▶ DOCUMENT:
A few kilometres outside Thessaloniki, on the road to Sithonia, we come to the Tower of Galatista, the emblem of this little market town, just 28km from Polygyros.  The tower is not yet open to the public, although plans have been made for it to host a permanent exhibition.

In the picturesque seaside village of Nea Phokia, in the little harbour, stands what is perhaps the best preserved of all the towers in Halkidiki. It is also one of the smallest, at just 17m in height. Although there is no certain evidence to date the tower, it is likely to have been built in 1407, and partially destroyed by fire in 1821. The interior of the tower was investigated in 1996, with a view to finding evidence that might help date it. All that was found was a fire layer in the tower’s basement, evidence of the damage caused in 1821. The tower was the property of the dependency of the Agios Pavlos Monastery, one of the largest of the monastery’s dependencies. It is usually known today as the Nea Phokia Tower, although the older name is still remembered. Legend has it that the Apostle Paul went to Ierissos to preach the gospel, but the local people hounded him out of their town. Desperate for somewhere to take refuge, he prayed to God to rescue him. In answer to the prayer, the ground opened up before him, forming the entrance to a tunnel, which he entered, following it until he emerged somewhere in Cassandra.

The Krounas Tower is located about a kilometre north-west of the market town of Ierissos, and is one of the main sights to see in the area. It is believed to date from the 14th century, and in Ottoman documents of the time is listed as a property of the Korouna dependency of the Helandari Monastery. The tower suffered severe damage from fire in the hostilities of 1821.

▶ ENTRIES SUPPLIED:
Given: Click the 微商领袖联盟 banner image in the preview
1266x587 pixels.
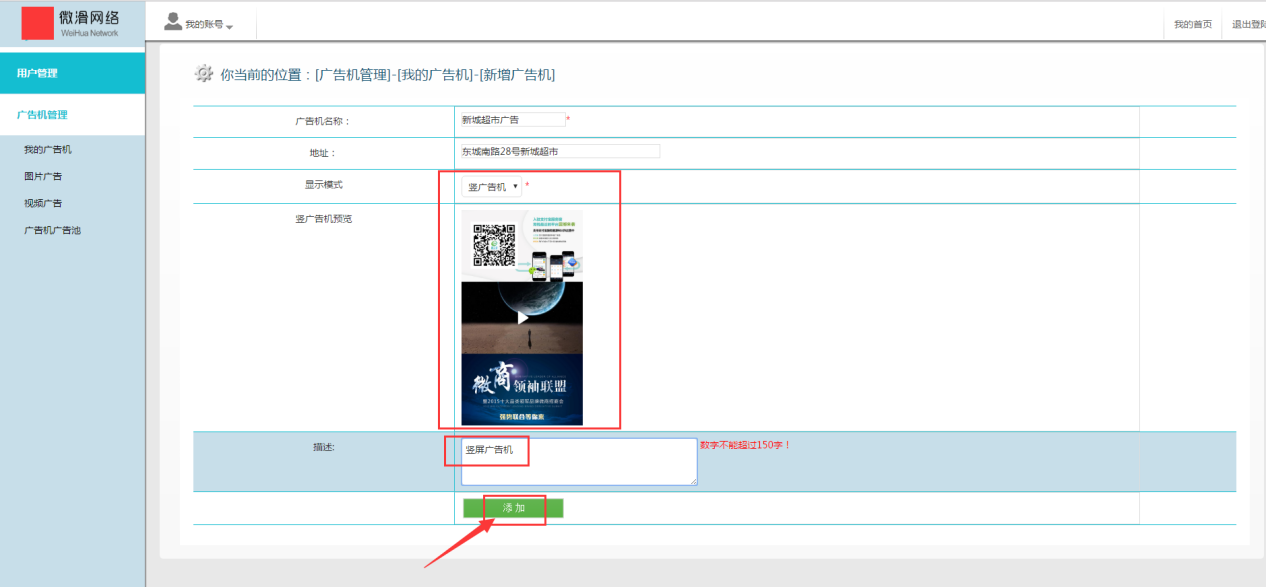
...
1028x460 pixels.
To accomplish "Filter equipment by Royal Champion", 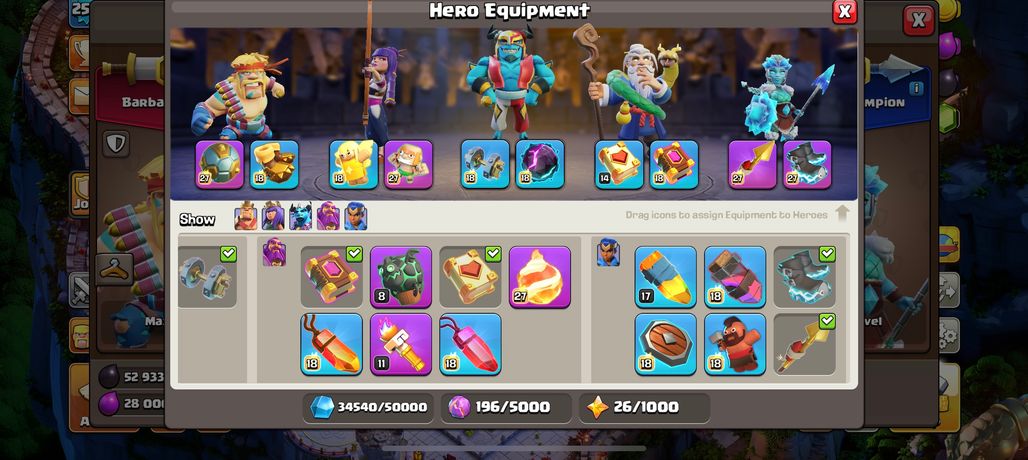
==
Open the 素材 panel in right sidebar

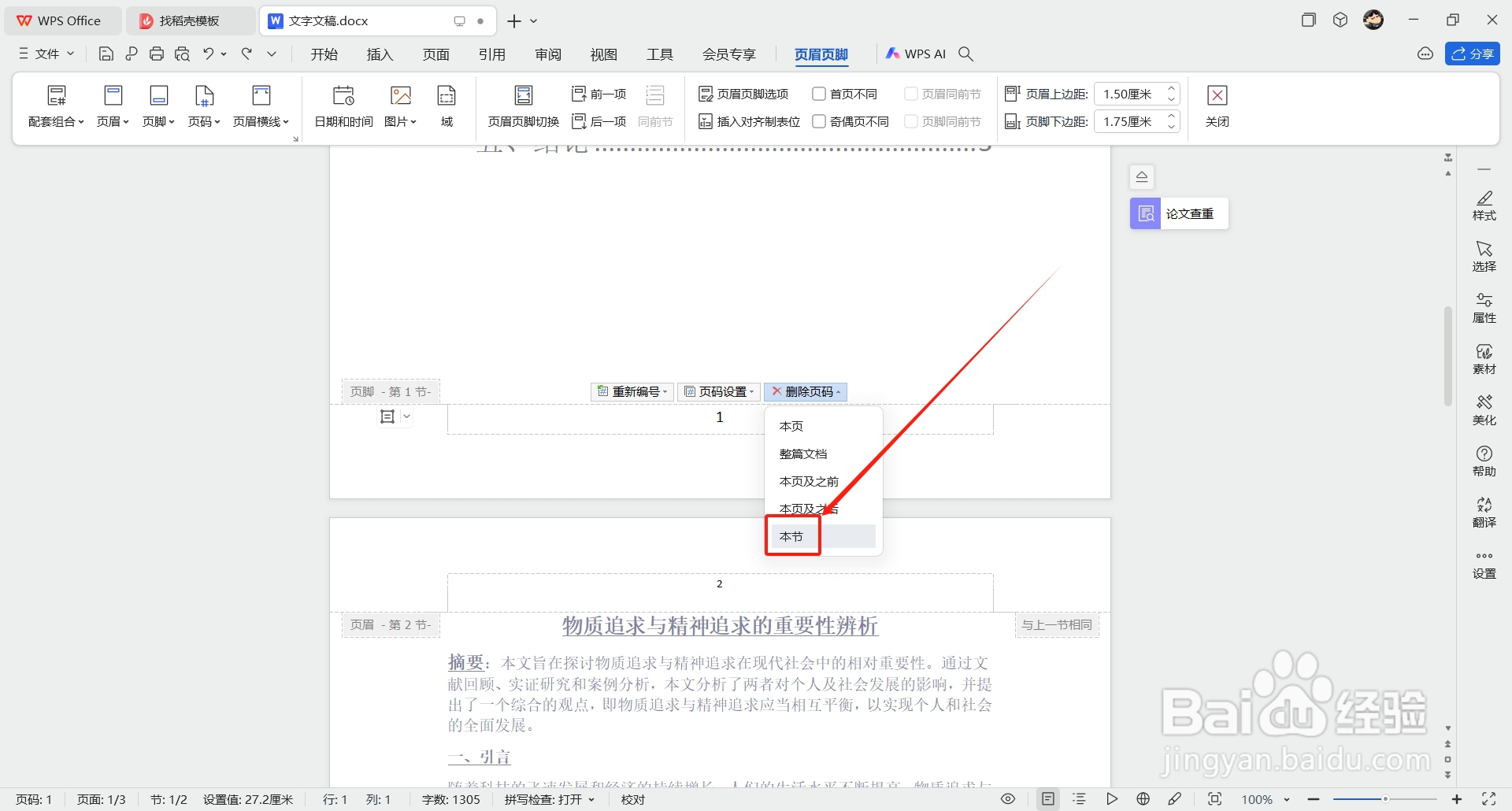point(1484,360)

▶ EXERCISE DETAILS:
Please rewrite the passage on the Halkidiki towers from "A few kilometres" to "a permanent exhibition.", replacing "emblem" with "symbol".

▶ RESULT FOR THIS EXERCISE:
A few kilometres outside Thessaloniki, on the road to Sithonia, we come to the Tower of Galatista, the symbol of this little market town, just 28km from Polygyros.  The tower is not yet open to the public, although plans have been made for it to host a permanent exhibition.